**Text section:**
Steffan says it learned of the conduct of Shurtz as set forth above only after he left the company in January, when it learned that two of the jobs on which Steffan has submitted proposals to customers for whom it had done previous work had been performed by Shurtz, and it began to conduct an investigation into the reason.

For counts of violating the Pennsylvania Wiretapping and Electronic Surveillance Control Act, the Pennsylvania Uniform Trade Secrets Act, conversion, unfair competition, breach of contract, breach of fiduciary duty, breach of common law obligation of confidentiality, fraud, conspiracy, tortious interference with existing and prospective beneficial business relationships and unjust enrichment, the plaintiff is seeking damages in excess of $50,000, exclusive of interest and costs of suit, in addition to reasonable counsel fees and costs of suit and exemplary and punitive damages, and a trial by jury.

**Material:**

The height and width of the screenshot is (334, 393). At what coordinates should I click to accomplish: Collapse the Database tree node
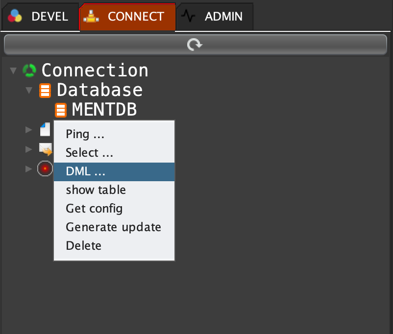[x=29, y=91]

**Given problem 1:** In the text about Steffan's lawsuit against Shurtz, what amount of damages is the plaintiff seeking?
**Given problem 2:** Pick up the text about Steffan's lawsuit against Shurtz where it stops and continue it.

**Exercise response 1:** Damages in excess of $50,000, exclusive of interest and costs of suit.

**Exercise response 2:**
Additionally, the plaintiff seeks preliminary and permanent injunctions to:

• Enjoin defendants and each of them from engaging as an owner, employee, partner, agent or affiliate of any person or entity in the rigging or equipment and machinery moving and storage industry for a period of not less than five years;

• Enjoin defendants and each of them from using in any manner any of the documents, information or material obtained by defendants as a result of the activities of Shurtz as an employee of Steffan;

• Order that all information or data in any computer owned or used by any defendant be deleted from any such computer and transferred to Steffan;

• Provide to Steffan the names of all persons or entities who are or were competitors of Steffan and with which or whom any defendant engaged in the equipment moving and storage business;

• Provide to Steffan the names of all persons or entities to whom any defendant provided rigging services at any time prior to and after Jan. 17, 2020.

The plaintiff is represented by Stanley M. Stein and George C. Thompson of Stein Law, in Pittsburgh.

The defendants have not yet secured legal counsel.